On Wednesday, 16 November 2022 at 12:27:27 UTC, Adam D Ruppe wrote:
>
> ... (random, unjustifed) Phobos change ...
>

If you don't mind me asking, what was the change?

On Wednesday, 16 November 2022 at 14:30:14 UTC, bauss wrote:
> If you don't mind me asking, what was the change?

Socket.close is now `scope` on `this`.

It isn't necessarily bad, like close prolly is scope anyway, but it is it worth the breakage to user code? I don't see the benefit.

On Wednesday, 16 November 2022 at 15:39:18 UTC, Dennis wrote:
> class destructors shouldn't escape `this` in the constructor,
> so a PR was made to make class destructors implicitly `scope`.

The current implementation of class dtors is broken anyway; it doesn't even correctly implement the D spec! (The spec claims they are "always virtual", but they are actually never virtual, but the implementation tries to emulate it) and the statement that "The destructor for the super class automatically gets called when the destructor ends." is again only half-true, this does happen when you call rtFinalize, but it is not done in general when you call the dtor through other means.

This has profound consequences with `@safe` and other static attributes - they just plain don't work! You can't call `.destroy()` in a @safe (or nogc, etc.) contexts because destroy has no way of proving the destructor actually follows those rules at all.

If it followed the spec, you could prove it, just like with any other virtual method, because subclasses would be forced to follow the rules. But it would be fairly strict:

```
class A {
   void dispose() @safe {}
}

class B : A {
   override void dispose() @system // compile error, cannot override safe with system

   // btw since attributes are inherited when overriding, you
   // don't actually have to write out `@safe`
   override void dispose() @safe {
       super.dispose(); // all good!
   }

   // but can you tighten?
   override void dispose() @safe @nogc {
       // signature OK, you can tighten restrictions, but...
       // the spec says it must call the parent...
       super.dispose(); // uh oh, @nogc this cannot call non-@nogc super
   }
}

void destroy(T)(T t) {
   t.dispose();
}

A a;
destroy(a); // infers to @safe because A.dispose
B b;
destroy(b); // the best this can do is also be @safe because B.dispose must be able to call A.dispose

// even if you made destroy call this.dtor(); then this.super.dtor(); in a loop, like rt_finalize does today, it could still at best infer to whatever the top-most class that defines the dtor actually specified
```

That "problem" with the mandatory call to `super.x()`... in effect, a destructor would not be allowed to tighten conditions. It'd have to exactly match the parent class' interface, attributes and all.

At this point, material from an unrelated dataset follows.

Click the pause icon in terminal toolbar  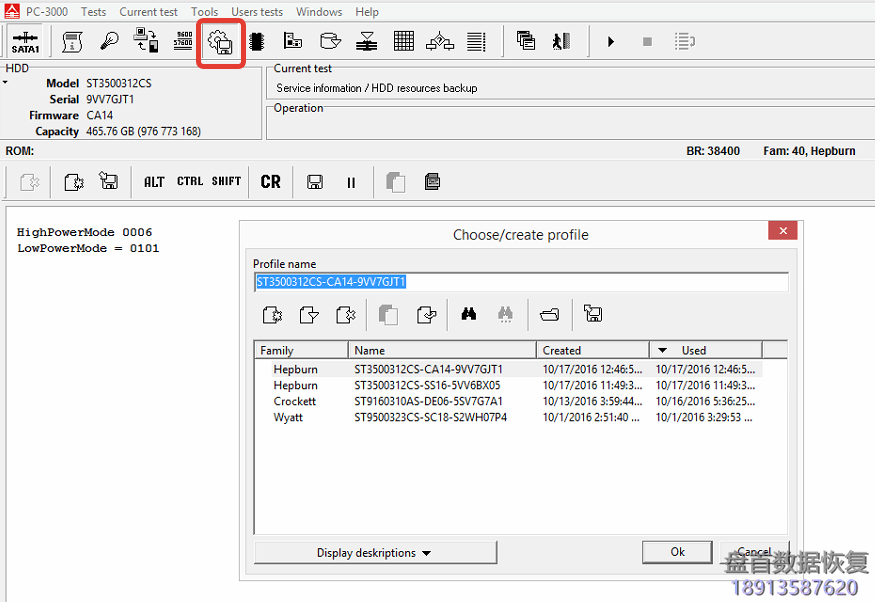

I use the quotes on "problem" because that's not necessarily a problem! It'd work just fine, just you can't tighten things like you normally do in a subclass, since the parent chain is also required to be called.


But the current implementation we have doesn't actually treat destructors as virtual. It just pretends they are when it is called. The fix we need is for the compiler to treat them that way too, and force all child classes to inherit the attributes from the parent class.

Once you do that, you actually CAN meaningfully make a `@safe` destructor. But until then, all destructors are necessarily called from a `@system` context regardless; safe dtors just plain don't work, even if you try to .destroy() it explicitly in your `@safe` scope, because the static type system cannot prove that a dtor in a child type, only dynamically known, didn't do something `@system`.

So, since `@safe` dtors are currently broken anyway, what do we gain by this change?

I'd note that typing this post took about 50x the effort than fixing the code; this specific change is annoying but not terribly problematic. Just I wish breaking changes came with real world usability fixes rather than just patching one specific scenario while leaving the rest of the design as-is. I'd rather have to do a batched bigger fix for a bigger gain than a sequence of small fixes.


BTW, I'd be surprised if either of those bugzilla things happened in the real world, since it'd most likely immediately crash if you did anyway. (Which is true of a lot of random things you do in finalizers. They are quite tricky in what you can actually do in them - obviously, no GC operations since it'd deadlock, it is fairly well known you can't access GC'd members since they might already be collected, but did you know even manually managed members might be problematic? Since a finalizer is called from an arbitrary thread, of the manually managed member refers at all to a thread-local piece of data, you're back in crash city. Notably, many Win32 gui handles are thread local, so don't try to clean them up in a finalizier either. And there's no attribute to help with that. Except maybe pure which is overkill lol)

> Since std.socket calls `close` in the destructor of a socket, `close` had to be marked `scope` as well.

This btw is also a bit iffy; I wish Socket had a method to release its file descriptor so it wouldn't try to close it anymore. That'd be a fairly easy additive change though, maybe I'll PR it myself now that I'm thinking about it.

On Wednesday, 16 November 2022 at 18:57:54 UTC, Iain Buclaw wrote:
> before [bitfields] gets properly accepted into the language.

...which they hopefully never will. Such a godawful design, this would be another miss for D that Walter will regret later.